Sri is a mercenary, longing for his father Sankara Iyer's love. He has been ostracised from his family because his father felt he had a hand in the death of his younger sister, and for refusing to stay silent about it. He is still in love with Meenakshi from his old "Agraharam" and she in love with him, but their union is derided by Sankara Iyer.

==Production==
The film marked the directorial debut of Pushpavasagan, who earlier assisted R. V. Udayakumar and also directed ad films and music videos. It is the acting debut of Shrutika, the granddaughter of actor Thengai Srinivasan. The first schedule was filmed in Chennai and the remaining filming was done at Pollachi and Gobichettipalayam.

== Music ==
The soundtrack was composed by T. S. Muralidharan. It is the film debut of Muralidharan, who previously worked with Pushpavasagan on the album Pathinaru Vayathinile (2001), where Pushpavasagann directed some music videos.
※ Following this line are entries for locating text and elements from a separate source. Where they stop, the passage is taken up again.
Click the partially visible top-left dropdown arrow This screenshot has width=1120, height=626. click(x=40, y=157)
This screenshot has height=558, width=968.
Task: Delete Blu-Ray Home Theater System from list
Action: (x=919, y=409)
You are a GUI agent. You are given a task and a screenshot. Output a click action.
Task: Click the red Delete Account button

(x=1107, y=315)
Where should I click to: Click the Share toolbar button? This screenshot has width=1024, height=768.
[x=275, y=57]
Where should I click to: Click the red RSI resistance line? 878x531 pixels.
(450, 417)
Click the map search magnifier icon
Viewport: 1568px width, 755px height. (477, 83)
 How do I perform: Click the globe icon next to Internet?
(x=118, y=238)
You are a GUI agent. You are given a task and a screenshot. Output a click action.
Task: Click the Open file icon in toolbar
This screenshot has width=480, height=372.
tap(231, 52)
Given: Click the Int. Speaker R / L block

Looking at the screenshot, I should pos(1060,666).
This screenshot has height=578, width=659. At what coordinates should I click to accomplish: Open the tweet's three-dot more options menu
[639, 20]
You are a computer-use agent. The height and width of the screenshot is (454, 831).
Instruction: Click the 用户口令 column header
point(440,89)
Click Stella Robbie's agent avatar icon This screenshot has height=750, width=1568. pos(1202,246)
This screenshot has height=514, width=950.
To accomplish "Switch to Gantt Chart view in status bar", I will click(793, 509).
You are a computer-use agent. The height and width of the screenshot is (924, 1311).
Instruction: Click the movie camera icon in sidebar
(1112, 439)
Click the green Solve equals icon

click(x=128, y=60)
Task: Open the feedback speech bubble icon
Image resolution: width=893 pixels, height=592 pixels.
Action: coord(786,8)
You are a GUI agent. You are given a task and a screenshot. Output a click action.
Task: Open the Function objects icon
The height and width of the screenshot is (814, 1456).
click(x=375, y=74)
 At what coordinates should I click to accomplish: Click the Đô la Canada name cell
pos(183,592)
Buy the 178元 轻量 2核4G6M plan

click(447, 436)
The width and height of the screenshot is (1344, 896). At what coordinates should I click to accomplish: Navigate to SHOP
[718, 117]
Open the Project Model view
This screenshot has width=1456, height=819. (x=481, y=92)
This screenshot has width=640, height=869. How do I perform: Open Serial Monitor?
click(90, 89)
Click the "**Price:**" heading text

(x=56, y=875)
R. V. Udayakumar wrote lyrics for some of the songs.

Track listing
| No. | Title | Lyrics | Singer(s) | Length |
|---|---|---|---|---|
| 1. | "Yaamirukka Bayamein" | Pushpavasagan | Vikram, Shankar Mahadevan, Tippu | 05:18 |
| 2. | "Karthigai Thirunaal" | Jayapal | Bhavatharini | 02:35 |
| 3. | "Kannae Mozhi Vendam" | Pushpavasagan | Tippu | 03:48 |
| 4. | "Kala Kalavena" | R. V. Udayakumar | S. P. Balasubrahmanyam | 01:36 |
| 5. | "Vasantha Sena" | R. V. Udayakumar | Harish Raghavendra, K. S. Chithra | 06:01 |
| 6. | "Madurai Jilla" | Pushpavasagan | Karunas, A. R. Reihana | 03:34 |
| 7. | "Anjala" | Vaali | Yugendran, Vasundhara Das, Timmy, Sriram, Ganga | 05:21 |

== Release and reception ==
Malathi Rangarajan of The Hindu opined that "The story could have been powerful and the screenplay appealing if the characters were logical in their actions and the flow had not been hampered by repulsive group dances and irrelevant sequences". Malini Mannath of Chennai Online wrote, "'Sri' looks like an extension of ‘Nandha' with a slight change in ambience. It’s like they had gone and shot a few more scenes for the earlier film!". Cinema Today wrote, "With the story itself hanging by a weak thread, its no surprise that the screenplay and characters are just drifting in and out. Poor Fans! They have only Surya's involvement with the story and the film to console themselves with". Sify wrote, "The `rowdy` genre, which seems to be hot among film makers and actors now is once again tested here by director Pushpagavasan. However, he seems to have been influenced by films of the same genre like the Mohanlal classic Kireedam and the recent Tamizh. The only saving grace of the film is the steel strong performance of Surya as Sri, the ‘dada’ with a golden heart".

Sri was a commercial failure, and Shrutika mentioned that she lacked someone to guide her in acting. It also remains director Pushpavasagan's only release. In 2006, he briefly worked on a project titled Uthama Puthran with Vikranth, but the film was stalled.